To handle master failure, it’s simple to write checkpoints of its data structures. In practice, this is unlikely, so Google’s implementation in this paper does not handle it.
When the supplied functions are deterministic (pure functions), faults have no effect on the output. When functions are non-deterministic, result files will be internally consistent but might not be externally. They rely on atomic file system operations to handle passing inputs and outputs safely.
Performance Considerations
Google’s implementation runs on GFS and therefore tries to schedule map tasks on machines with a copy of the input data (or a machine close by)
More task granularity means better load balancing and faster recovery, however there are practical limitations. For one, the user does not want an excessive number of output files.
MapReduce schedules backup tasks once the overall procedure is close to completion to deal with stragglers. This increases CPU slightly but decreases latency dramatically.
Extra features,
- Users can choose specific partition functions for either performance or convenience (grouping together certain data in the final output files)
- Tasks may use a combiner function to essentially reduce on a small scale to avoid sending redundant data over network. Certain operations (like counting words) can be much faster when done this way.
- MapReduce provides different input (reader) formats, which each come with their own partitioning functionality
- MapReduce comes with a functionality for detecting and skipping records that cause faults
- It comes with a local execution version for debugging
- MapReduce includes a way to maintain counters over map and reduce tasks which are aggregated in the master
The rate of processing generally increases exponentially until it hits its peak, and then quickly dips back down until the procedure is complete. Some overhead occurs at the start as the program is propagated to worker machines which interact with GFS to fetch the input.
Question
MapReduce improves performance by exploiting parallelism but benefits of parallelism depend on good load balancing. How does MapReduce achieve load balancing?
MapReduce designates a master responsible for assigning map and reduce tasks to all the workers. A user using MapReduce will typically set the number of map tasks to a number significantly higher than the number of workers, while the number of reduce tasks (each of which results in a single output file) will be a small multiple of the number of workers. This way, for most of execution, MapReduce achieves good load balancing by simply assigning an incomplete task to any idle worker.
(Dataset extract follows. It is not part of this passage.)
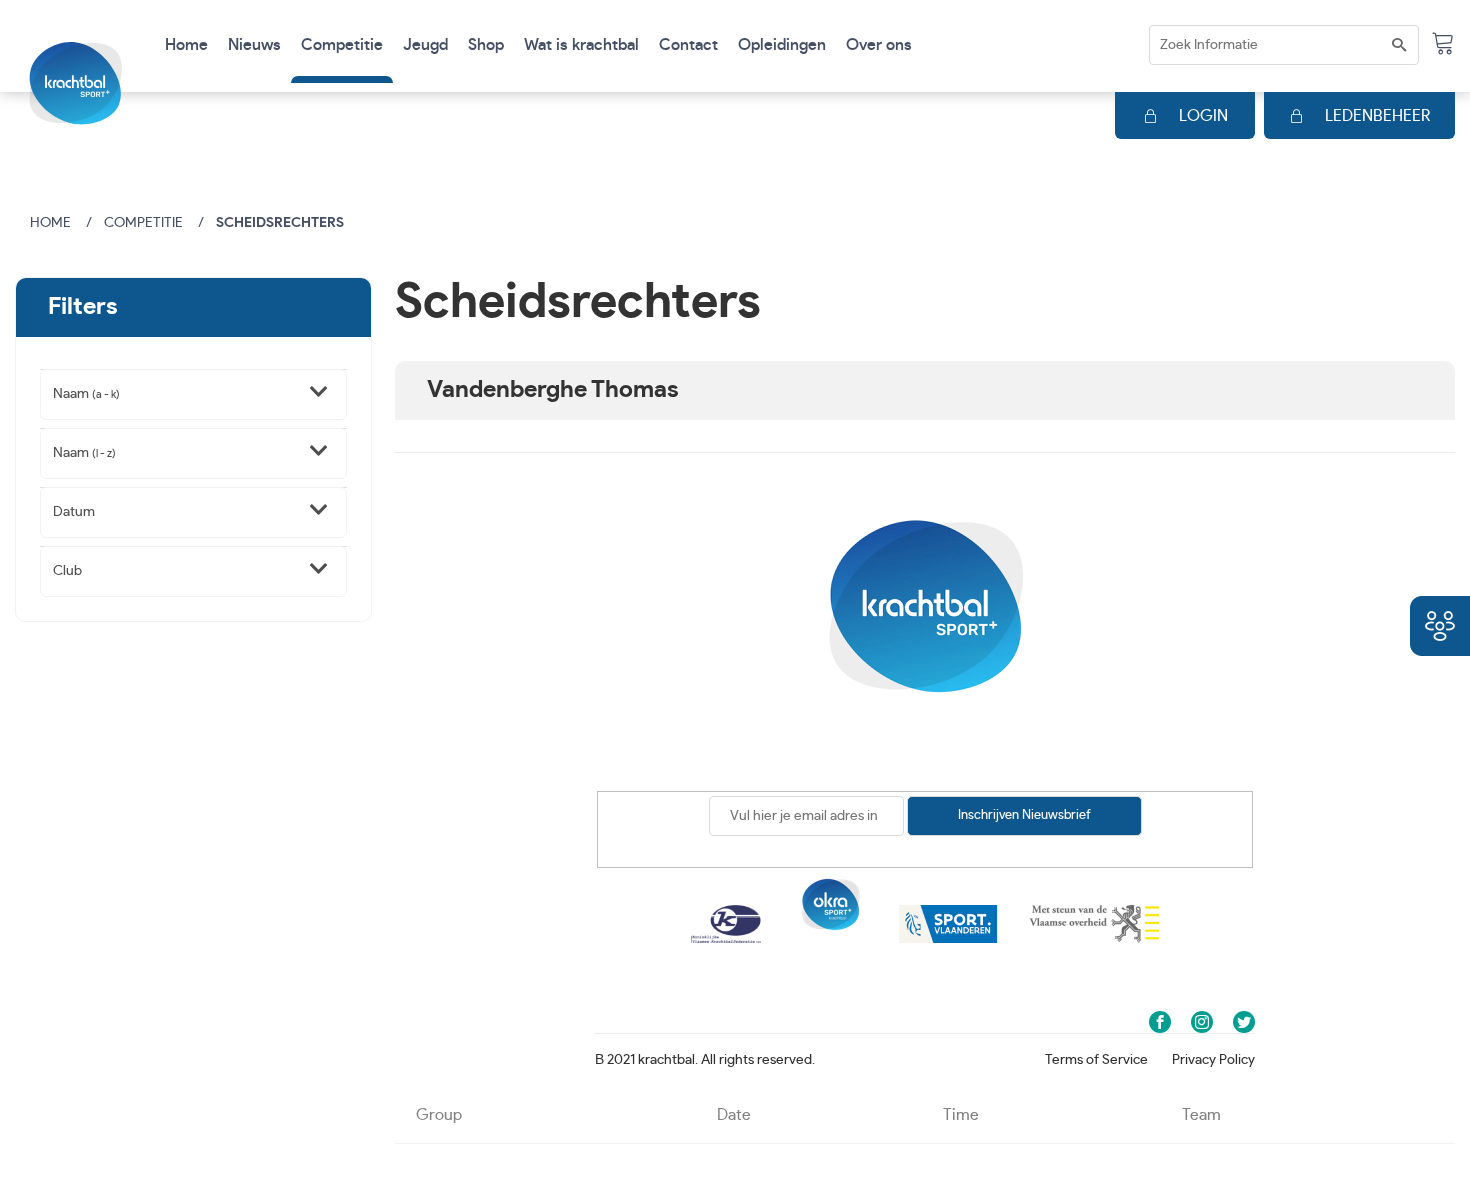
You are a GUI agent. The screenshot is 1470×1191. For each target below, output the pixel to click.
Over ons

To split intermediate results among in-progress reduce workers, MapReduce uses a partition function (which is user-defined and will typically be a simple hash).
To handle stragglers, MapReduce uses backup tasks; once a certain threshold of completion is reached, the master assigns the incomplete tasks an additional time to new machines. This minimizes extra computation while greatly reducing total waiting time. MapReduce can handle these redundant results easily, since its design gracefully handles retried tasks in case of machine failure.
The main constraint of MapReduce is that our functions must be completely pure, without side-effects
One bottleneck is that the input to any given reducer is potentially distributed across all the mappers.